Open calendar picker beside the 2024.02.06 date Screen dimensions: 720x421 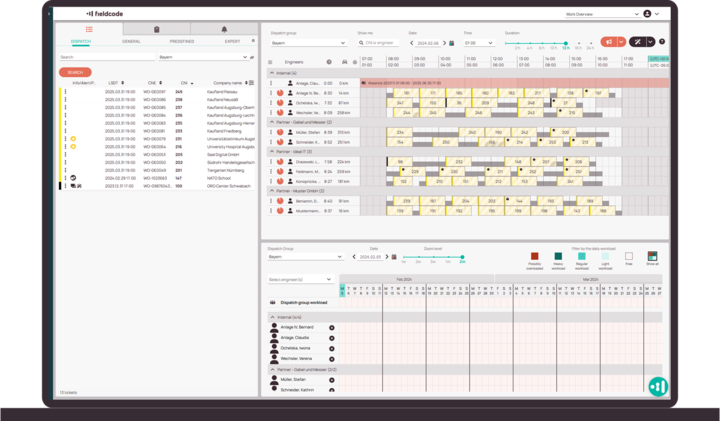point(451,43)
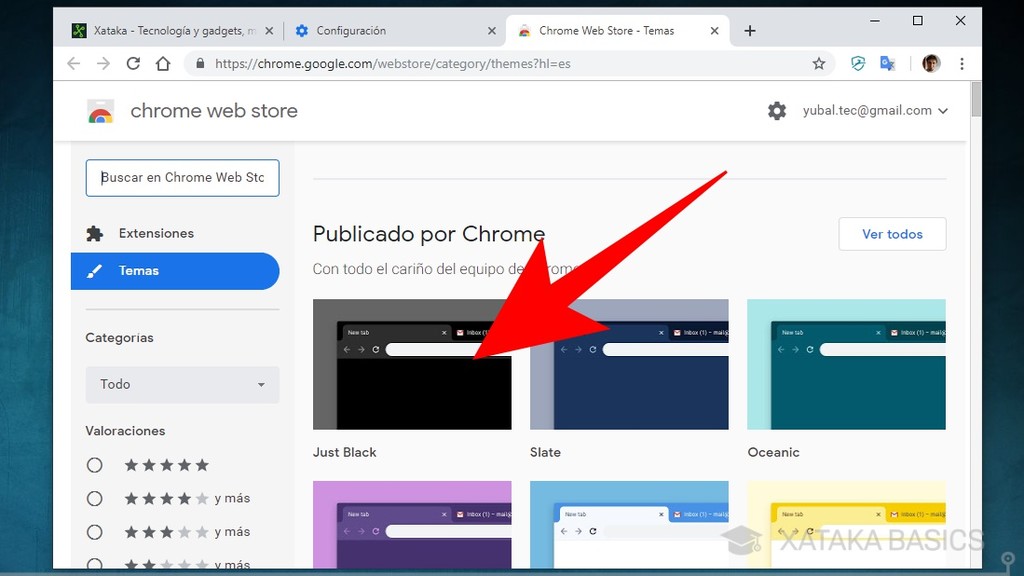Open the browser three-dot menu
This screenshot has height=576, width=1024.
[x=961, y=63]
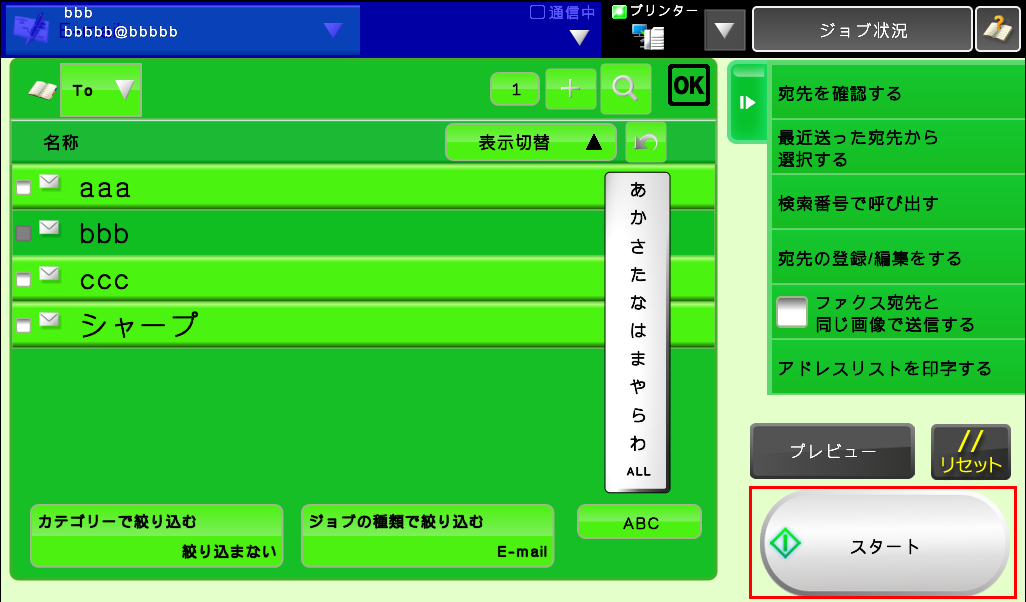Enable ファクス宛先と同じ画像で送信する checkbox
The height and width of the screenshot is (602, 1026).
click(x=792, y=313)
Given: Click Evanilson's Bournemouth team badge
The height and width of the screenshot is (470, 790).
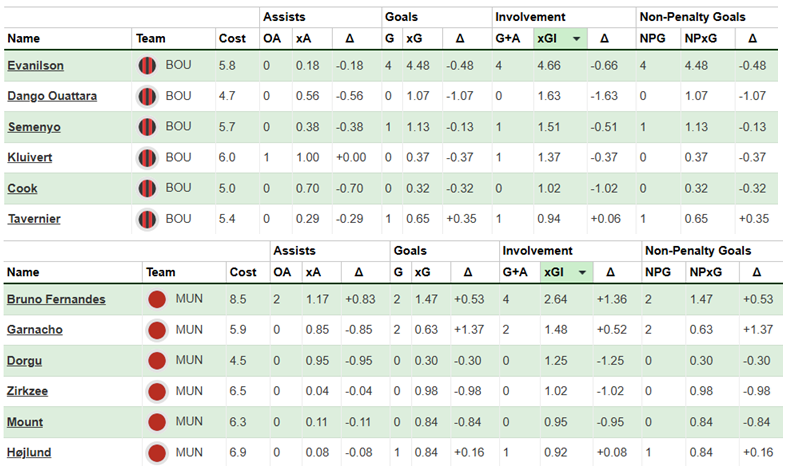Looking at the screenshot, I should (x=148, y=67).
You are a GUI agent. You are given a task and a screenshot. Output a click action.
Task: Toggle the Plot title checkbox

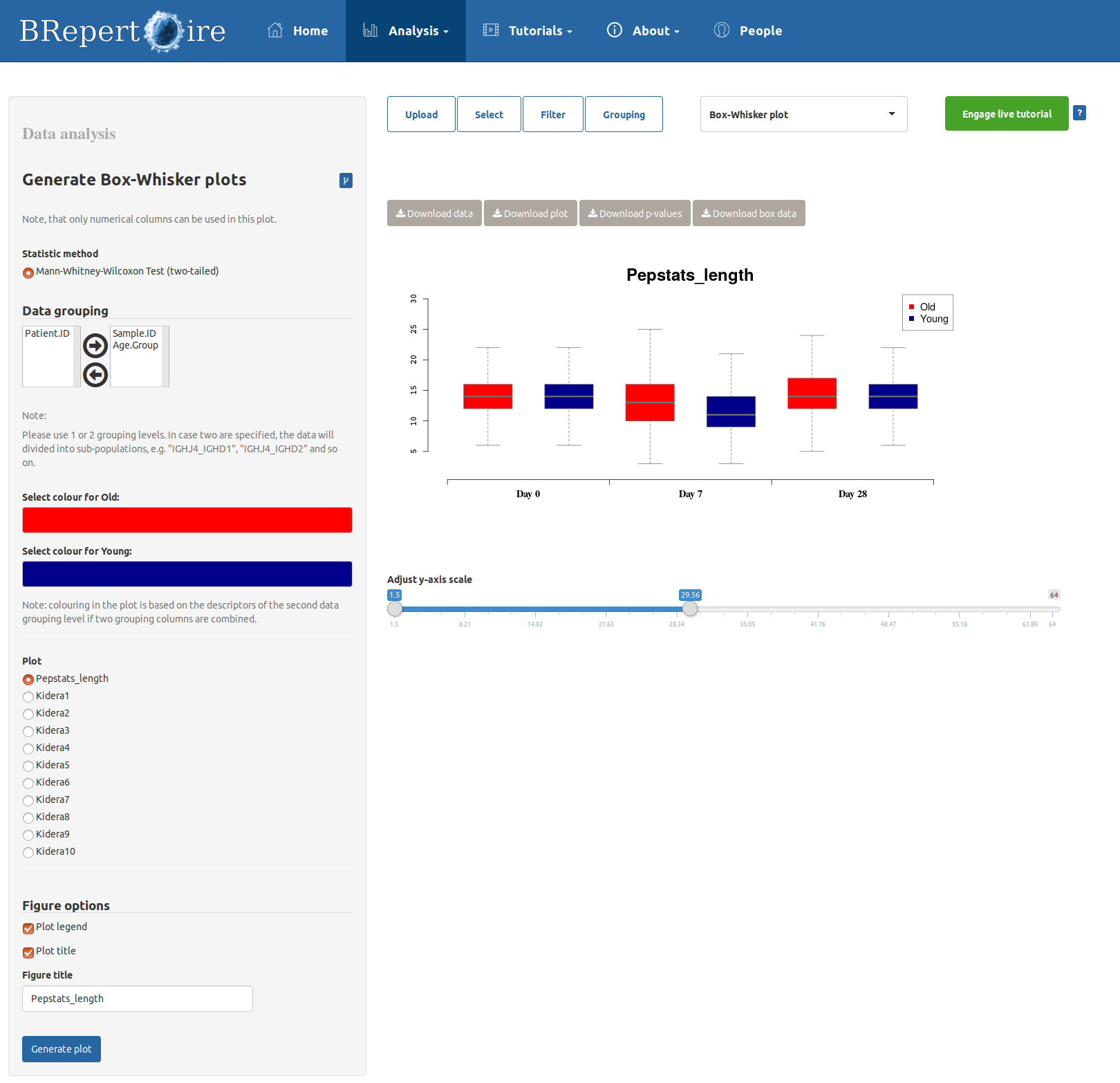click(x=28, y=952)
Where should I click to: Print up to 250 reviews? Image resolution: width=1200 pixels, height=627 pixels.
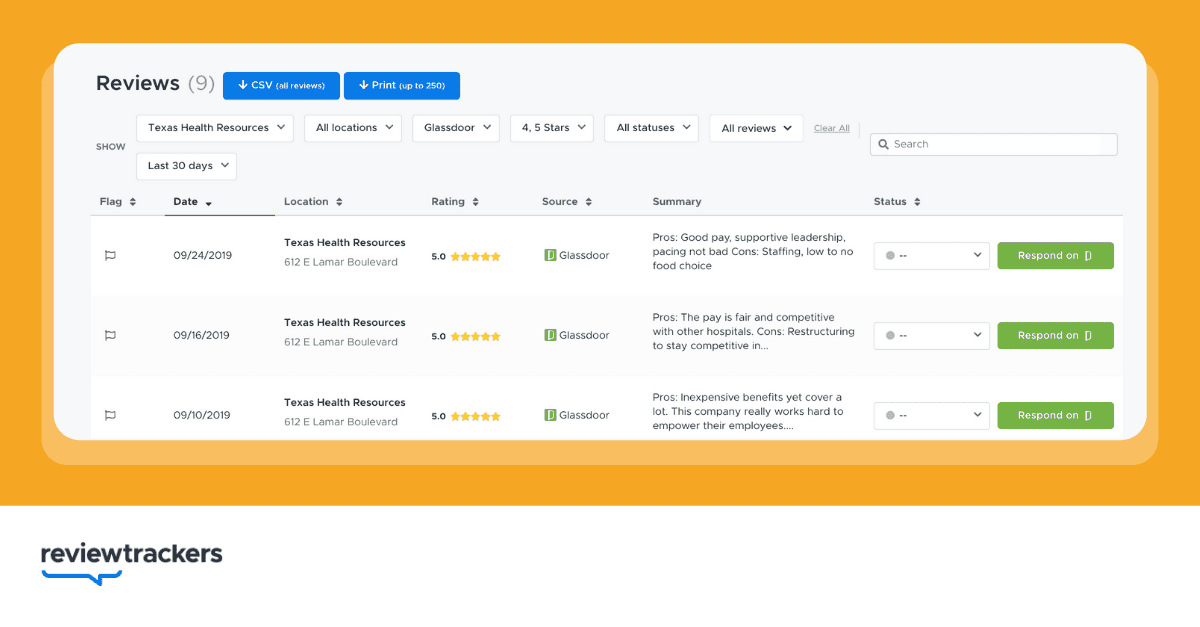click(401, 86)
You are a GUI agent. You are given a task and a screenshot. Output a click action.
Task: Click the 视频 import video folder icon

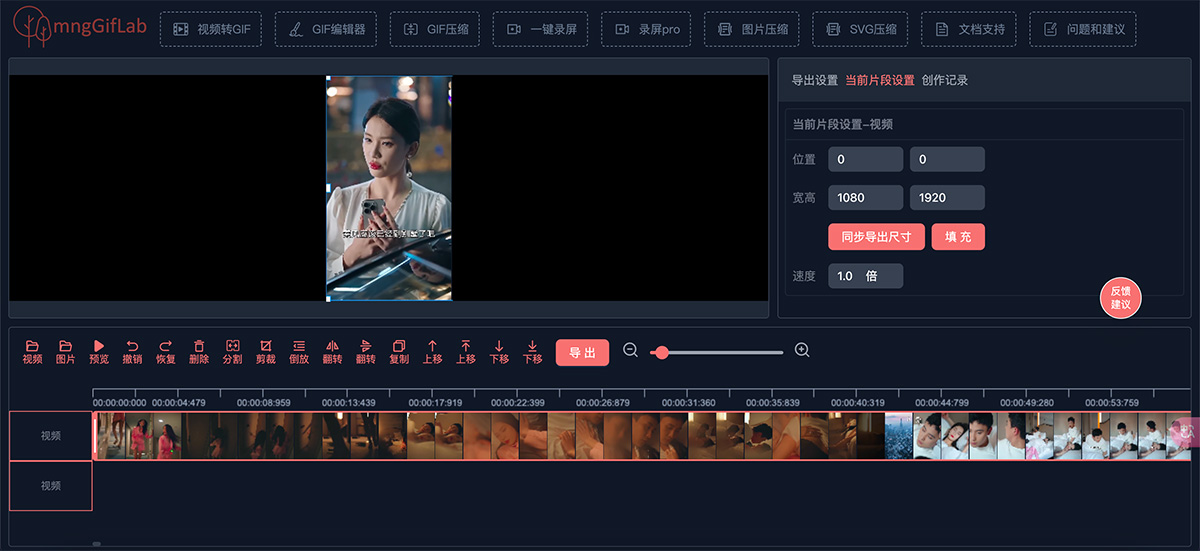point(32,346)
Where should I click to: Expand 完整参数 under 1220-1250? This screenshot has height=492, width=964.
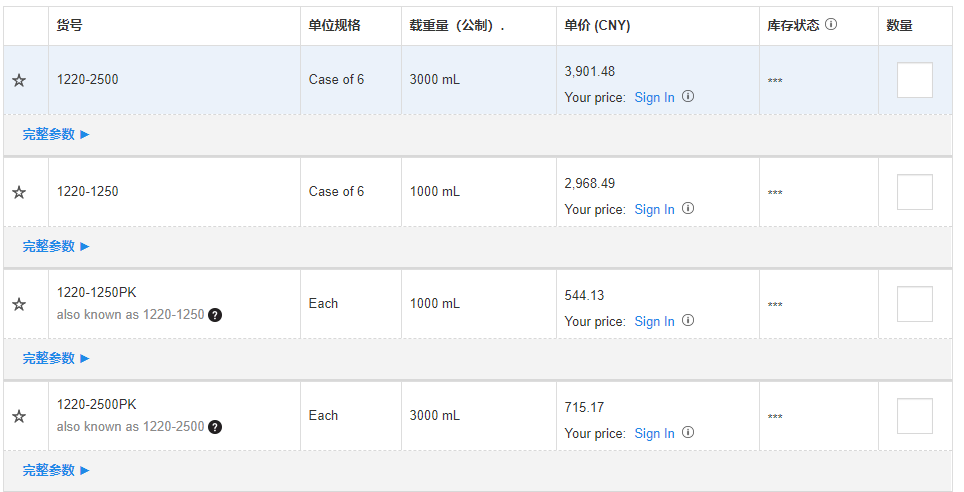pyautogui.click(x=56, y=246)
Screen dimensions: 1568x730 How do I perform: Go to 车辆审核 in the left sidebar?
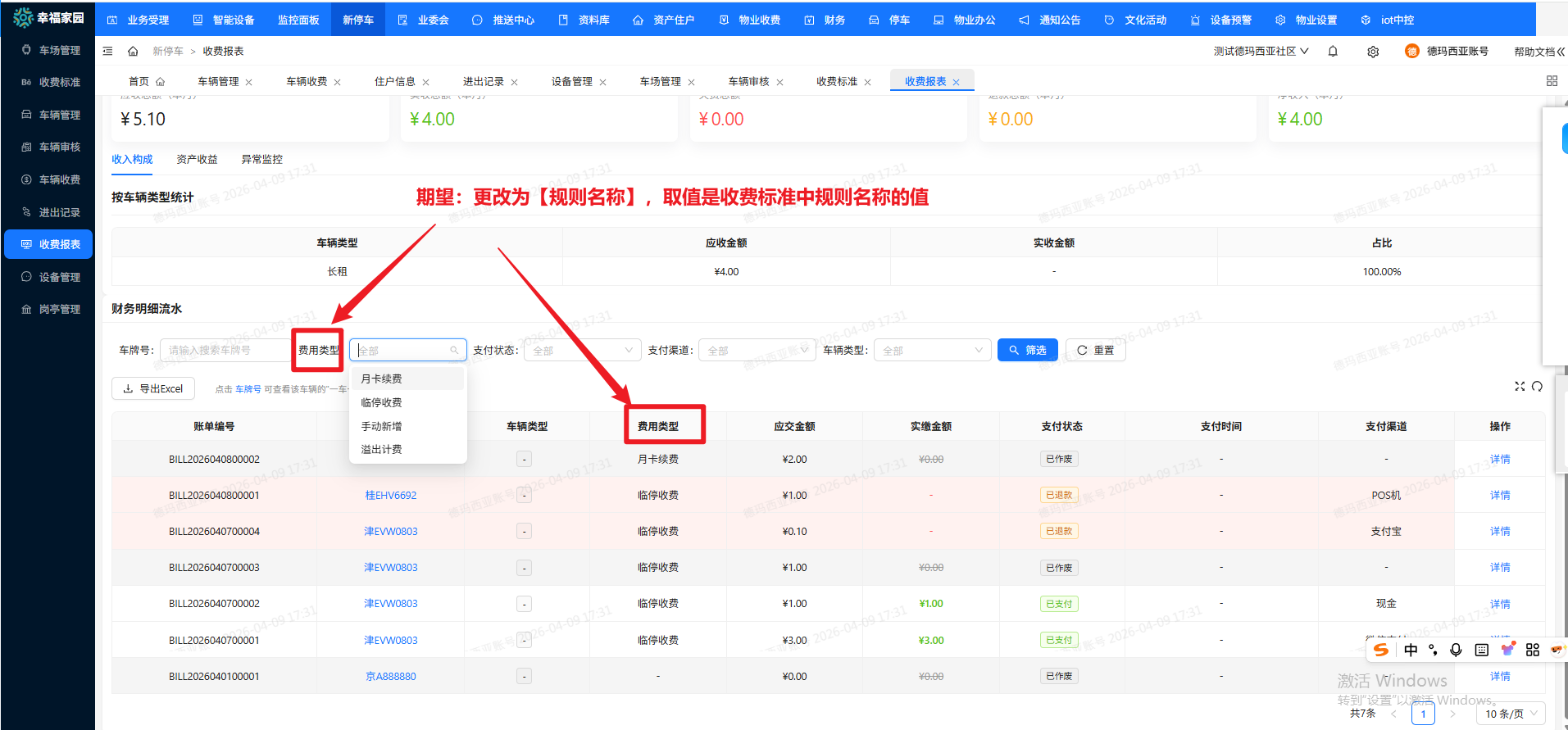coord(59,147)
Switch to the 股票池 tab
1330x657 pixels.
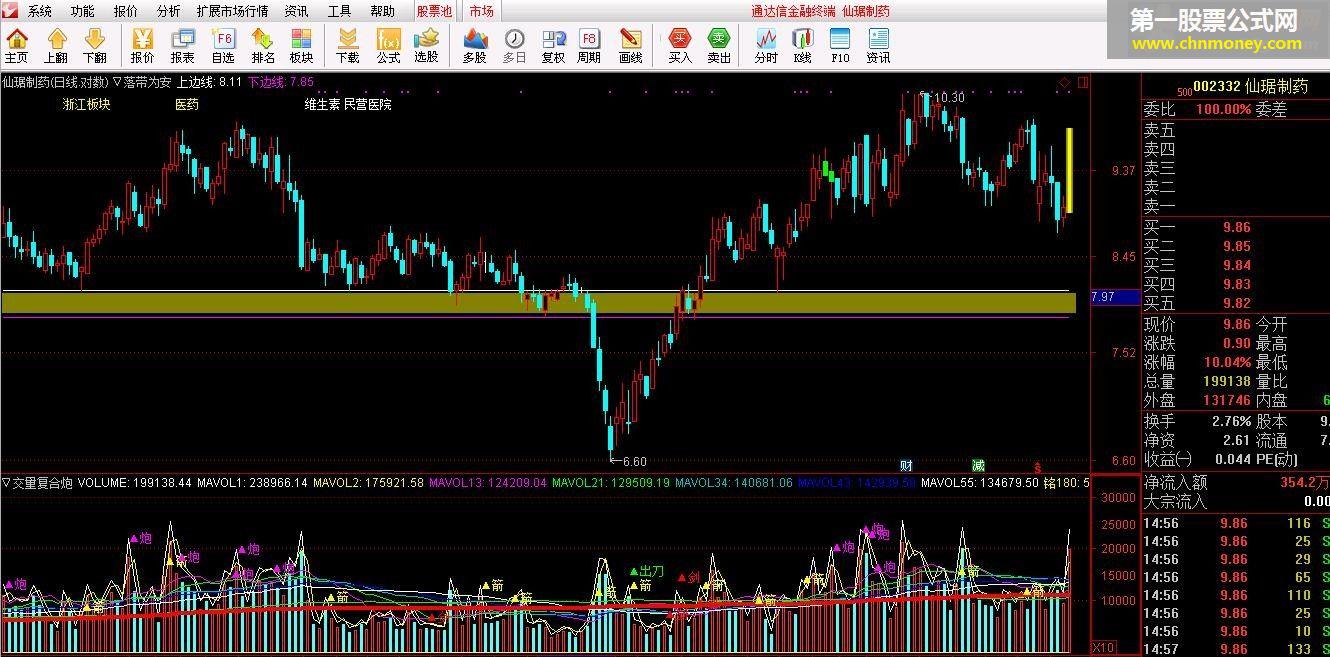[x=434, y=11]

WHAT YOU SHOULD DO: Write out word for word the lines of the listing above from the line with "Given: Click Evanilson's" to the line with "Switch to the 股票池 tab", taking in both of those lines but no pictures.

OUTPUT:
Given: Click Evanilson's Bournemouth team badge
The height and width of the screenshot is (470, 790).
Looking at the screenshot, I should (x=148, y=67).
You are a GUI agent. You are given a task and a screenshot. Output a click action.
Task: Toggle the Plot title checkbox

click(x=28, y=952)
Where should I click to: Print up to 250 reviews? Image resolution: width=1200 pixels, height=627 pixels.
click(401, 86)
You are a GUI agent. You are given a task and a screenshot. Output a click action.
Task: Click the 视频 import video folder icon

point(32,346)
Where should I click to: Expand 完整参数 under 1220-1250? This screenshot has height=492, width=964.
pyautogui.click(x=56, y=246)
Screen dimensions: 1568x730 How do I perform: Go to 车辆审核 in the left sidebar?
coord(59,147)
Switch to the 股票池 tab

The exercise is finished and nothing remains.